24. Is perpetuating an image of women as material-object and fame-hungry obsessives really something she’s OK with?
You can play as a man in the game and all the activities and objectives are exactly the same.
25. Why is any of that fun?
There’s probably some scientific answer to this having to do with endorphins and neuro-chemicals, but explanations of the experience of fun and what it means evolutionarily are way beyond my pay grade.
26. How is any of that fun?
Oh this one’s easy. It’s fun because it’s silly. It’s ridiculous and the game is aware of its own ridiculousness. It’s there in every interaction, every objective. Also it’s fun to pick out clothes for your character. Also it’s very fun to see what your friends are doing in the game. I’ve probably added 30 new friends on GameCenter since starting the game, and its made a lot of my friendships outside the game more fun and interactive around this shared experience. The existence of this game has led to my having more and deeper relationships with many people I previously only vaguely knew online. My life is richer because of this game. This isn’t to say it would be fun for everyone (it wouldn’t!) but to miss out on that opportunity because of lofty ideals about free will and superficiality? Come on.
27. Isn’t, you know, actually accomplishing something more fun than this?
This is a false dichotomy. Playing a game doesn’t prevent you from accomplishing other things. This morning I did a 3-hour photoshoot and then I wrote this interview.
28. Does she understand the ramifications of her actions at all, ever?
I would suggest this game is proof that she does.
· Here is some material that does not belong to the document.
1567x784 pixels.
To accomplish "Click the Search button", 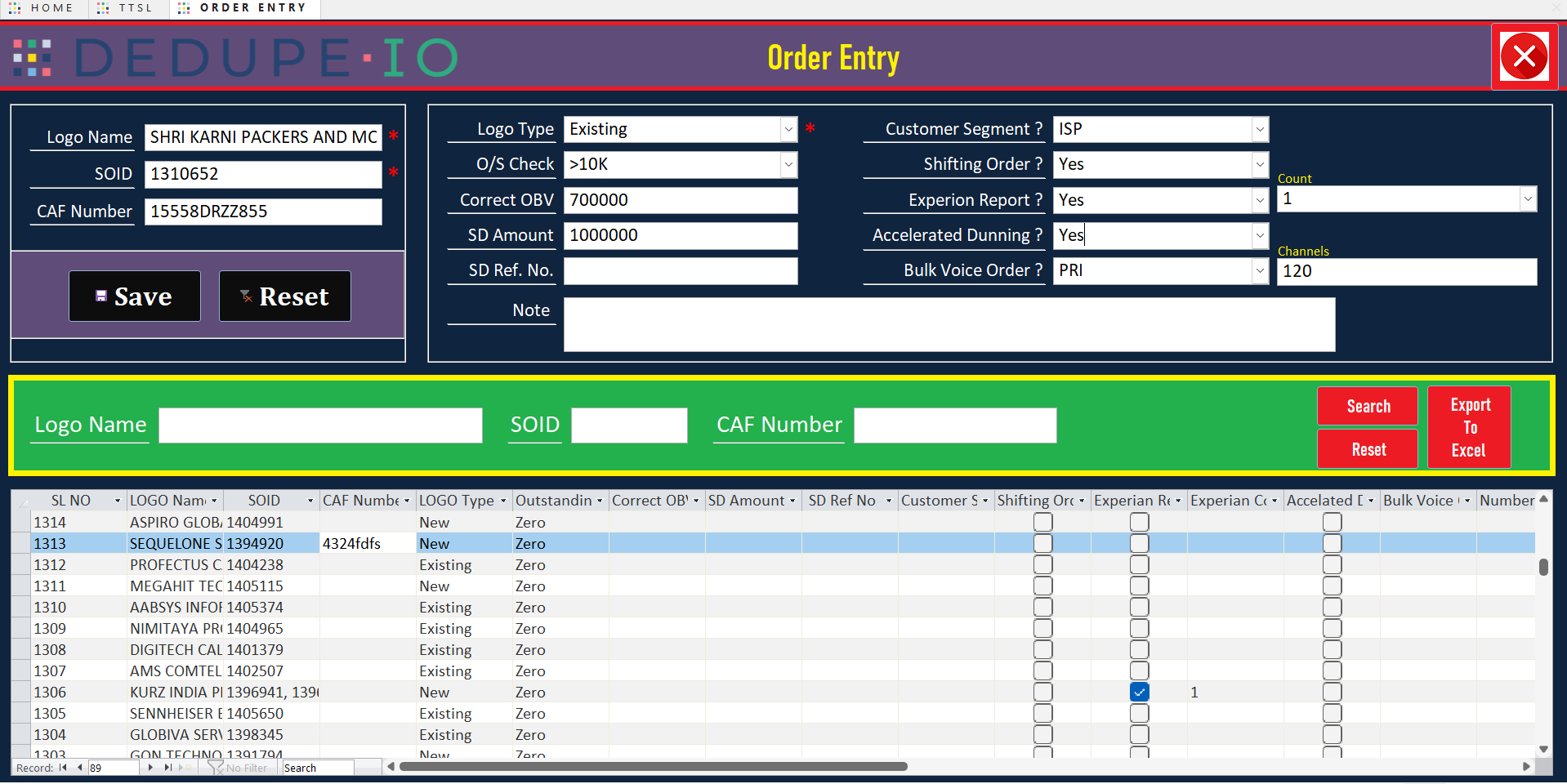I will pos(1367,406).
29. Wouldn’t she like to be better? Wouldn’t you, Kim?
I think everyone on some level is striving to be better. Emotionally, spiritually, as a writer and pop culture critic, whatever!
30. Wouldn’t you be happier if you actually stood for something worth believing in?
There’s no objective universal morality, and no one is strictly good or evil. People in Israel probably wish the people in Gaza stood for something worth believing in. Different people believe in different things. It is not for any on person to define what everyone else should believe in.
31. No? You’d rather get money and be married to Kanye West because fame is far more important than substance or using your influence for good?
Ha ha what? What are you even mad about here. If fame is less important than substance why did you publish this article? All I can tell you is that it’s very easy to hate everything, but life becomes much more enjoyable when you approach it with an open heart and mind. You don’t have to like everything and everyone, but let people love the small things they love. They mean you no harm.